[Records from a dataset]
======

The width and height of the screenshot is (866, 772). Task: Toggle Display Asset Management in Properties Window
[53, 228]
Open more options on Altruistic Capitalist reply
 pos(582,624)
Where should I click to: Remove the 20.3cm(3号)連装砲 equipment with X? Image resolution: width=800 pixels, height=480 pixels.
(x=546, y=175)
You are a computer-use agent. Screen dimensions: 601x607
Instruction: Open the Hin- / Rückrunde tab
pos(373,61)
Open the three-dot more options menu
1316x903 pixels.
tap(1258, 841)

======

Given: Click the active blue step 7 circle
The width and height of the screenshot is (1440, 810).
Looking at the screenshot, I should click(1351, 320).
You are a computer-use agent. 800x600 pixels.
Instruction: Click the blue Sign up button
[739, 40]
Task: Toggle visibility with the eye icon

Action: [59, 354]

======

> _INSTRUCTIONS FOR THE TASK_: Above are lines of data; count those that hold "agent" and answer with the number only.

> _EXPECTED ANSWER_: 2